Update 6/14/2023 9:15 am ET: AWS said service was fully restored as of 6:37 pm ET on June 13. The original story follows below.
If you’re having issues with your Amazon Web Services (AWS) cloud, it’s not just you. An issue related to the provider’s AWS Lambda service is degrading service across the company’s US-East-1 Region in Northern Virginia.
AWS Service Health dashboard shows the issue began at around 3:08 pm ET on June 13, with increased error rates and latencies in its Northern Virginia region. About 10 minutes later, AWS identified its Lambda function as the source of the problem. As of 3:36 pm ET, AWS said it was continuing to experience increased error rates and latencies for “multiple services” in the US-East-1 region and was working to resolve these.

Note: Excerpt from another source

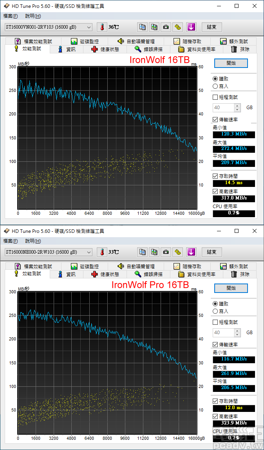Image resolution: width=264 pixels, height=450 pixels.
Task: Open the 說明 menu in the bottom window
Action: [33, 241]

Lambda is AWS’ serverless computing platform, which launched in 2014. The dashboard showed that in addition to Lambda, AWS’ CloudFormation and Connect services were also experiencing degradations.
The issue appears to be impacting several major companies, including Delta Airlines, Capital One bank and McDonalds.
AWS’ Northern Virginia region launched in 2006 and includes 6 availability zones and 12 local zones. Availability Zones are comprised of one or more data centers. Local zones include compute and storage services which are deployed closer to end-users.
It is unclear how long it will take for service to be fully restored.
AWS previously had a major outage in December 2021 which impacted services across the globe and took down a number of popular consumer apps and services, including Netflix, Venmo and Disney+. It also had a major outage in November 2020 that impacted companies including Adobe, Roku and Tribune Publishing. Both of these outages were also in AWS’ US-East-1 Region.